>> Start TASK INPUTS

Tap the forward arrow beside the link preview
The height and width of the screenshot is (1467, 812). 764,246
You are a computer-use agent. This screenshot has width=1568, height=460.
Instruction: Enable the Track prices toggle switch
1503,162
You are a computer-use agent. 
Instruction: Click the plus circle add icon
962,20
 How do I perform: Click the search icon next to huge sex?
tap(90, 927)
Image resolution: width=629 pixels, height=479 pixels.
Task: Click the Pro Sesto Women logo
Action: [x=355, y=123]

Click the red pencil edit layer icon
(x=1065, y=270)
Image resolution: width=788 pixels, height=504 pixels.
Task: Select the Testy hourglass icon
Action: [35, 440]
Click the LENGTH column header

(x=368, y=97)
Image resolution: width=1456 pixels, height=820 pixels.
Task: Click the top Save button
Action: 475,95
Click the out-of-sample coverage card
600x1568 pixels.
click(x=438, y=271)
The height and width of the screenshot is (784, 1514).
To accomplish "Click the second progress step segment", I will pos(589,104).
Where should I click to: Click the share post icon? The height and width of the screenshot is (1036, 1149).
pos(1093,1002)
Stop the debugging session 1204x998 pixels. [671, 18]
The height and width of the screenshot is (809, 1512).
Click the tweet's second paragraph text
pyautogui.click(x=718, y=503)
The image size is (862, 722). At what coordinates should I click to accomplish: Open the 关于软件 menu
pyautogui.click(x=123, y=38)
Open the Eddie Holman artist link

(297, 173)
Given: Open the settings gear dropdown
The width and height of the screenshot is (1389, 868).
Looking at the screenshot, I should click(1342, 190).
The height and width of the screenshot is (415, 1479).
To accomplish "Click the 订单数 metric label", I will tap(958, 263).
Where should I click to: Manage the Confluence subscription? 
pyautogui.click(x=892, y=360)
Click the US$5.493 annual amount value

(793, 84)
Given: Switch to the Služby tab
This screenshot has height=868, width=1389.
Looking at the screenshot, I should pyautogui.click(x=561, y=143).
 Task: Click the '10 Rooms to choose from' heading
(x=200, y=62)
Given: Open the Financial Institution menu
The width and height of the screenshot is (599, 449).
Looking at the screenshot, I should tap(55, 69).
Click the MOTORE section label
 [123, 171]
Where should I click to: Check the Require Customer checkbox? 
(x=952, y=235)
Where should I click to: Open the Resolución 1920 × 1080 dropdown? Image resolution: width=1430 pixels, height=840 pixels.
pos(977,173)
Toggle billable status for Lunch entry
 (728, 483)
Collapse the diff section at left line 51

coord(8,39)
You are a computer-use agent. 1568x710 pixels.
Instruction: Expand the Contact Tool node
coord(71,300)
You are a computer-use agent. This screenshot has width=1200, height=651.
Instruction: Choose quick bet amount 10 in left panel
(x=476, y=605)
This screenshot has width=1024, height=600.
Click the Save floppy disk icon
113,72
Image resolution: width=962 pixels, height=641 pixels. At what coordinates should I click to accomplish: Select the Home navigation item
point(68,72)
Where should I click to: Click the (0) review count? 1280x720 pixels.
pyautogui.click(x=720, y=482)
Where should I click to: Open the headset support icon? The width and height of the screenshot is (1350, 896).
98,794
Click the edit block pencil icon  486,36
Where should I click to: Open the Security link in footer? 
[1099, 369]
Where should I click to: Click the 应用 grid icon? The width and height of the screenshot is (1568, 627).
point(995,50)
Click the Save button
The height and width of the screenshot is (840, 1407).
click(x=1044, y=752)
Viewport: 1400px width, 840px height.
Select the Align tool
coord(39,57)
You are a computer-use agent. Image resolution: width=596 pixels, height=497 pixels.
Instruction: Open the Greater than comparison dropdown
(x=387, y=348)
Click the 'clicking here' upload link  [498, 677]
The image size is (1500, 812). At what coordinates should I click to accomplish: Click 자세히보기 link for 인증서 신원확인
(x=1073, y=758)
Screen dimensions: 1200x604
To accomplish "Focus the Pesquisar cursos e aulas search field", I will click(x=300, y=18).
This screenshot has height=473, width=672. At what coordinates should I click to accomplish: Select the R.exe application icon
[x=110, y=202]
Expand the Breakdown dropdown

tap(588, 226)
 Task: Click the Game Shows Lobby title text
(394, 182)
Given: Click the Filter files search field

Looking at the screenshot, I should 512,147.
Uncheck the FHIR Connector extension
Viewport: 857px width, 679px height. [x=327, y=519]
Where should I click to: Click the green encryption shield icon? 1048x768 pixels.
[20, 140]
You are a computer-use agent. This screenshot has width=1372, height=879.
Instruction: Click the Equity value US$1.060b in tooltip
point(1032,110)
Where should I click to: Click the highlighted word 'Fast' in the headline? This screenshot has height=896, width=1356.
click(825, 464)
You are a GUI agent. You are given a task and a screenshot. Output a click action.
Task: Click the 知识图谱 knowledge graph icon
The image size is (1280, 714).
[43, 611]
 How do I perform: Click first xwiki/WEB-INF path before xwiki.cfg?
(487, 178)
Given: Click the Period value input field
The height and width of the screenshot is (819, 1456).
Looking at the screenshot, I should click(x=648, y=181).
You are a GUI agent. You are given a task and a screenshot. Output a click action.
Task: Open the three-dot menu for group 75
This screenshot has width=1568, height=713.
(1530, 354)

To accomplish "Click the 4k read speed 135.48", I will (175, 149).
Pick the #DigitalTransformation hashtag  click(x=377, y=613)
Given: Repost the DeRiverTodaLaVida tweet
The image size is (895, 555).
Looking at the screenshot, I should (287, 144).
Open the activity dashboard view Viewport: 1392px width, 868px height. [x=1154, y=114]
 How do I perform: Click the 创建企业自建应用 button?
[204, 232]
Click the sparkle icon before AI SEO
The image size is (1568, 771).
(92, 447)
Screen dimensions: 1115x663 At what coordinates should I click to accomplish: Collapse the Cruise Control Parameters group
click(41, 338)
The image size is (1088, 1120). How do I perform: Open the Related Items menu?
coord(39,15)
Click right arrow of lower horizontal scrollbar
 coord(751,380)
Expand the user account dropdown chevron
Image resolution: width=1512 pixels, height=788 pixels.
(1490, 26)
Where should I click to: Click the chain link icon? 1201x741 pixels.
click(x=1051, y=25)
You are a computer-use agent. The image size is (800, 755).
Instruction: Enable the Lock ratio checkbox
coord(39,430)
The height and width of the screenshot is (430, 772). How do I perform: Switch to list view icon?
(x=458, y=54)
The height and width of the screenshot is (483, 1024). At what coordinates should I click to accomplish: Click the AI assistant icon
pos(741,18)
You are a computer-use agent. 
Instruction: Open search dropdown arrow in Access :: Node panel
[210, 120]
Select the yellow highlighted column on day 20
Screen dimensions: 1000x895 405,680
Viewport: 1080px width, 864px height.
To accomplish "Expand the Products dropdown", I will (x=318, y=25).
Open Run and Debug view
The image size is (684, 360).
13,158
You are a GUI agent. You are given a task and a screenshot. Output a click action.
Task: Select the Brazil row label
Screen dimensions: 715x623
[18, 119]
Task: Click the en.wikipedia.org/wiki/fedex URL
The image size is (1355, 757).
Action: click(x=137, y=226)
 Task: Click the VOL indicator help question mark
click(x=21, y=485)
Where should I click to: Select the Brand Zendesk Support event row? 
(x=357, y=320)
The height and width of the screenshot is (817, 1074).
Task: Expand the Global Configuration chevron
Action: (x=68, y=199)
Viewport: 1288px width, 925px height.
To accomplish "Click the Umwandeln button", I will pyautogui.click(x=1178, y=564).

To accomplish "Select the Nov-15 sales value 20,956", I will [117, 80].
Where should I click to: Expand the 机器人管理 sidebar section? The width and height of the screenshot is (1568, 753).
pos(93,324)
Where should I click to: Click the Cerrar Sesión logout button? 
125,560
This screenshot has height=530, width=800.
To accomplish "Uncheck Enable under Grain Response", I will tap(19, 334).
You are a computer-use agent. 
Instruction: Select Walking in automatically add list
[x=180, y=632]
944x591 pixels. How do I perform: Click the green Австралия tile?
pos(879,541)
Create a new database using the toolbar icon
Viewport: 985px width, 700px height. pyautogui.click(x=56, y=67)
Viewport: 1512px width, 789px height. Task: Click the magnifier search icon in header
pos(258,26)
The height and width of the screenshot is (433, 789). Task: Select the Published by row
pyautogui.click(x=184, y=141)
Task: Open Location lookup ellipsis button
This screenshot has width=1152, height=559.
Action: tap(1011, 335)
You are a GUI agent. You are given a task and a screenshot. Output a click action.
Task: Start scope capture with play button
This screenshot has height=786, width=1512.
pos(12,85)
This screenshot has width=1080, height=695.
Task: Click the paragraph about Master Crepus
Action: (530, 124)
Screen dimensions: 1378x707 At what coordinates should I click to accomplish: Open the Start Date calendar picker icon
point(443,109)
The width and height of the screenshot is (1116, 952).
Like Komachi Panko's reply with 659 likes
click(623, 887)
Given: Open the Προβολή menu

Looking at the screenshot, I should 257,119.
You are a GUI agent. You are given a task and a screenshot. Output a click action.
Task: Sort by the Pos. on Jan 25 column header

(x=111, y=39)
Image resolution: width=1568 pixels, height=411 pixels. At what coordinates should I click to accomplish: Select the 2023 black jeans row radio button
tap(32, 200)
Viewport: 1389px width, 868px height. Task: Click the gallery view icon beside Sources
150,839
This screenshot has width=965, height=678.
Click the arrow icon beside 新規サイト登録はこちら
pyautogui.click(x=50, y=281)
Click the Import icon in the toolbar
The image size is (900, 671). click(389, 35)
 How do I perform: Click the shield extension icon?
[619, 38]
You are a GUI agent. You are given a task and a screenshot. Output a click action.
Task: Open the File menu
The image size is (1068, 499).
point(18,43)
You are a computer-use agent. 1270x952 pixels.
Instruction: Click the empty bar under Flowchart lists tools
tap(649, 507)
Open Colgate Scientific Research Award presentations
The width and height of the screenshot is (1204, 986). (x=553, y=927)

>> End TASK INPUTS

-- INSTRUCTIONS FOR THE TASK --
Copy out the lines of the records starting at the line containing "Pick the #DigitalTransformation" and ending at the line containing "pos(741,18)", both included, with no changes.

-- REPLY --
Pick the #DigitalTransformation hashtag  click(x=377, y=613)
Given: Repost the DeRiverTodaLaVida tweet
The image size is (895, 555).
Looking at the screenshot, I should (287, 144).
Open the activity dashboard view Viewport: 1392px width, 868px height. [x=1154, y=114]
 How do I perform: Click the 创建企业自建应用 button?
[204, 232]
Click the sparkle icon before AI SEO
The image size is (1568, 771).
(92, 447)
Screen dimensions: 1115x663 At what coordinates should I click to accomplish: Collapse the Cruise Control Parameters group
click(41, 338)
The image size is (1088, 1120). How do I perform: Open the Related Items menu?
coord(39,15)
Click right arrow of lower horizontal scrollbar
 coord(751,380)
Expand the user account dropdown chevron
Image resolution: width=1512 pixels, height=788 pixels.
(1490, 26)
Where should I click to: Click the chain link icon? 1201x741 pixels.
click(x=1051, y=25)
You are a computer-use agent. The image size is (800, 755).
Instruction: Enable the Lock ratio checkbox
coord(39,430)
The height and width of the screenshot is (430, 772). How do I perform: Switch to list view icon?
(x=458, y=54)
The height and width of the screenshot is (483, 1024). At what coordinates should I click to accomplish: Click the AI assistant icon
pos(741,18)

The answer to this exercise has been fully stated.